Canara Bank’s housing finance subsidiary Can Fin Homes Limited will hold a board meeting on January 12 to consider the size of the rights issue along with the rights issue ratio.
In an interview to CNBC-TV18, company MD C Ilango says that rights issue that will take care of its funding requirements till 2017 will open in February with an issue size of Rs 250-300 crore.
Going ahead, he expects company’s FY15 loan book to grow to Rs 8,300-8,400 crore while maintaining gross NPA level at 0.25 percent, he adds.
Meanwhile, analysts anticipate Can Fin Homes’ NIMs to be maintained at current levels with stable asset quality.
Below is the verbatim transcript of the interview:
Anuj: I want ask about the business in general, how is it shaping up because the stock market is quite excited about the housing finance companies?
A: Our business is growing really well on year-on-year (YoY) basis not only for our company for most of the housing finance companies. As such the business is really good and it continues to be good. Of late there is a good market sentiment and we don't find any issues regarding increasing our book size.
Ekta: What all you will be discussing, the board on the January 12th in terms of rights issue, how much are you looking to raise etc?
A: The board meeting, it is up to Rs 300 crore, the issue size may be between Rs 250 to 300 crore. Then we will be deciding the price, premium, the ratio and all during that meeting. We propose somewhere during February, the issue may be opening in February.
Anuj: What kind of equity dilution should be there in the bank then?
A: You will be hearing on because it is a futuristic statement once again. A modest discount will be given.
Ekta: Will that complete your fund raising requirements or is there more to go?
A: With Rs 250-300 crore with our future growth pattern of YoY basis 30 to 35 percent. The fund raising will be taking care of our requirement till 2017, without any hitch.
Anuj: Will the shareholding stay the same; will Canara Bank participate in the equal number in the rights issue?
A: In the rights issue what we were given to understand from Canara Bank and other two major investors that they have in principle agreed to contribute in full.
Ekta: So what will you do in FY15?
A: FY15 we are expecting around Rs 8,300 crore loan book size, Rs 8,300-8,400. Presently we are Rs 7,650 crore.
Ekta: One of the things that stands out for Can Fin Homes is that your gross NPA's are very well maintained at 0.3 percent like a lot of other housing finance companies as well. How do you manage to do that and what would be the guidance that you can provide us on your gross NPA's?
A: As far as gross NPA is concerned, the present gross NPA as on March is 0.21 percent and with seasoning of all our accounts, if you see that our major growth in the book size has happened in the last four years and the behaviour of that entire portfolio, still reflects the same old thing. So, earlier we were giving salaried class only 95 percent of our advance worked to the salaried class, now presently we are giving around 75 percent to the salaried class and 25 percent to the business class.

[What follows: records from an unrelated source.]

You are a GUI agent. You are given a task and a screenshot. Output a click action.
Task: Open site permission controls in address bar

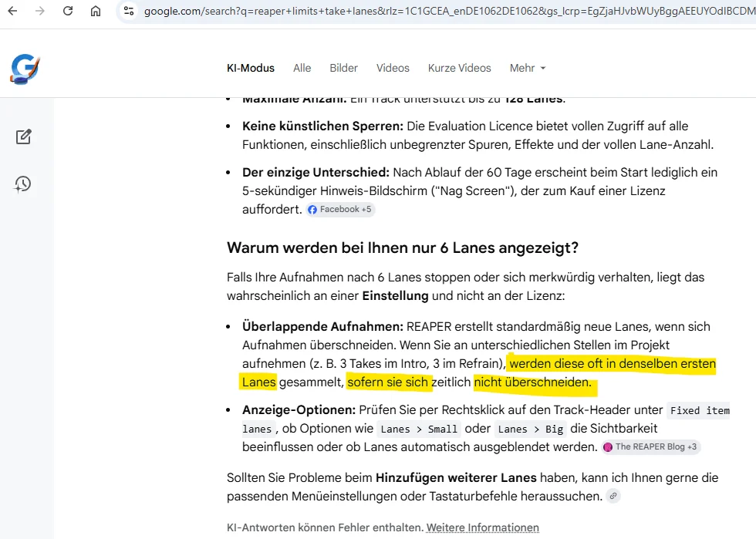128,12
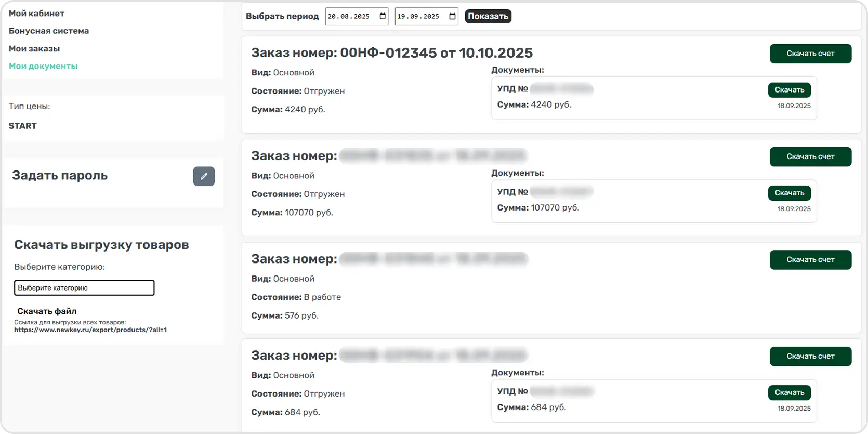Go to Бонусная система section
Viewport: 868px width, 434px height.
coord(49,31)
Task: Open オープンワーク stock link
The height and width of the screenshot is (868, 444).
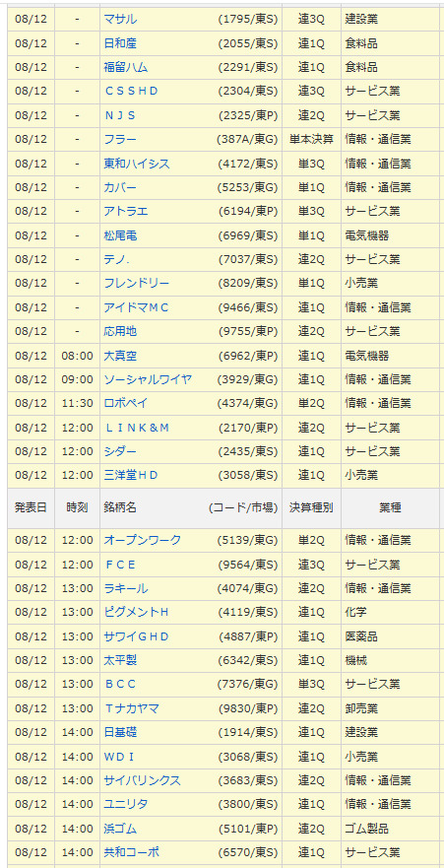Action: pyautogui.click(x=143, y=540)
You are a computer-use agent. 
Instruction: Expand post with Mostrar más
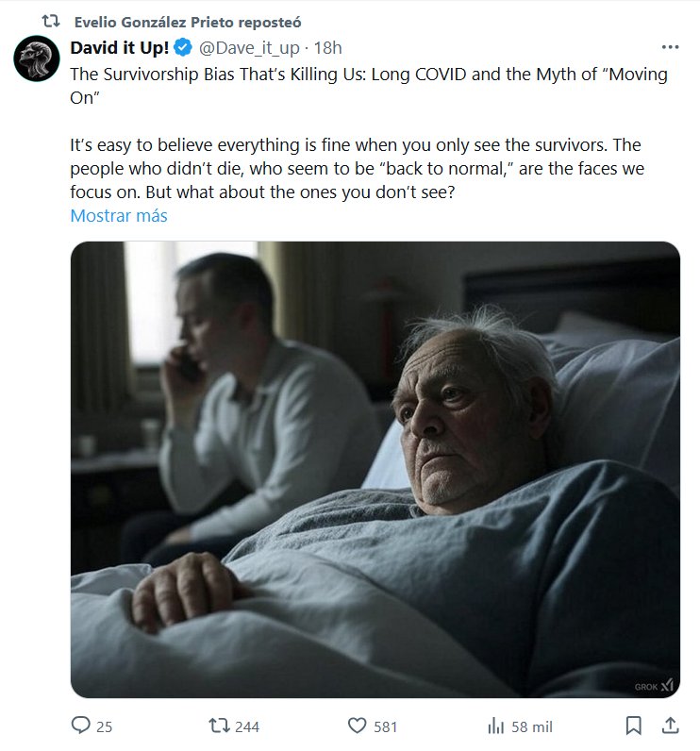coord(119,215)
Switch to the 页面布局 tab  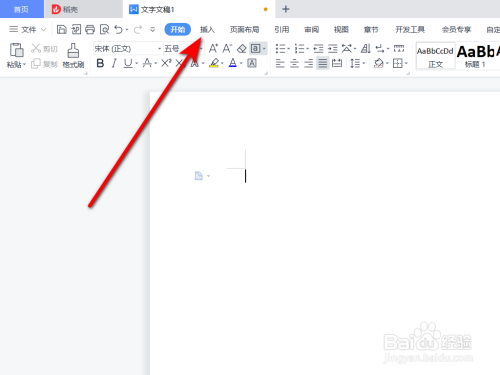[x=244, y=30]
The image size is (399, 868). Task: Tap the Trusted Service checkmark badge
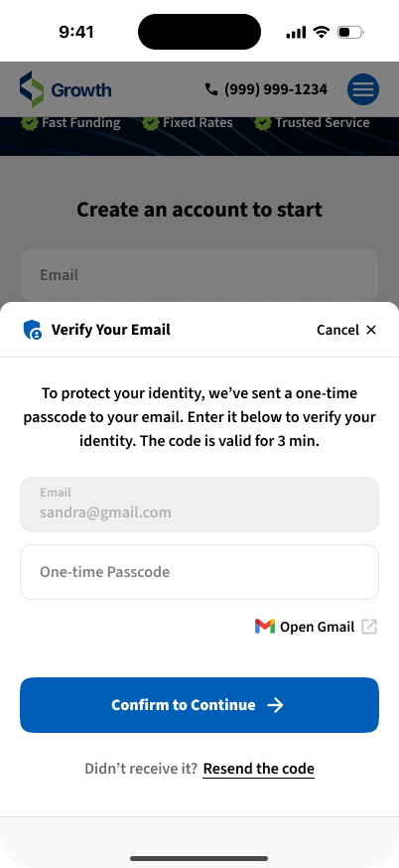(x=263, y=122)
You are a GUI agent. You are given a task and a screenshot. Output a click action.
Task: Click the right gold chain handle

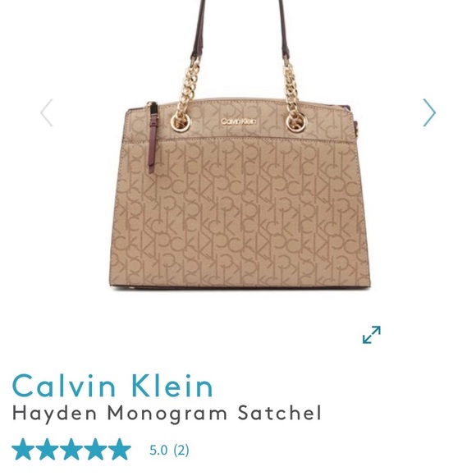[x=293, y=94]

We do not see any type of pressure because we have strengthened our mechanisms and our, managers in all branches are sensitive on the issue and they are taking care at SMA-I level itself, from SMA-I level from the month-on-month (MoM) basis then we are maintaining it. There are lot of credit monitoring system, since our is a core banking on a daily base monitoring system, vigilance setup, audit system these things takes care of our fundamental strength of gross NPA. In future also we will maintain the gross NPA at the level of 0.25 percent, that is what is our aim and our people are on the job and they are very careful in that issue.
Ekta: By when?
A: In future, by March 2015 and thereafter also 0.25 percent because our target is our gross NPA should never exceed 0.25 percent. Our exposure to the builder loan is only 0.5 percent.
Ekta: I wanted a couple of statistics from you, your net interest margins, where do you see them go? It's currently at 2.4 percent. What is your guidance by March end quarter? Secondly, there is a brokerage report which indicates that you can operate at return on assets (RoA) of around 1.5 percent and return on equity (RoE) can be around 16 to 17 odd percent. Where does it currently stand at, do you think that that is a fair assumption?
A: Presently our RoE is around 18 to 19 percent with the present equity base. With the induction of the amount through the rights capital, RoE, average return on equity we are confident that we will maintain around 16 to 17 percent next year also. From thereafter it will increase. Presently our RoA is in the range of 1.4 to 1.3 because basically our topline was growing around 40 percent while bottomline is growing at 20 percent because numerator denominator. With the increase in our advanced yield with a reduction in borrowing cost with a 25 percent increase in net interest income, we are confident that this RoA we will maintain at 1.5 in FY15 and FY16 also.
Regarding RoA as I have told that we are confident that we will be maintaining around 17, we have had our own internal calculation, we are aiming to touch 20 percent.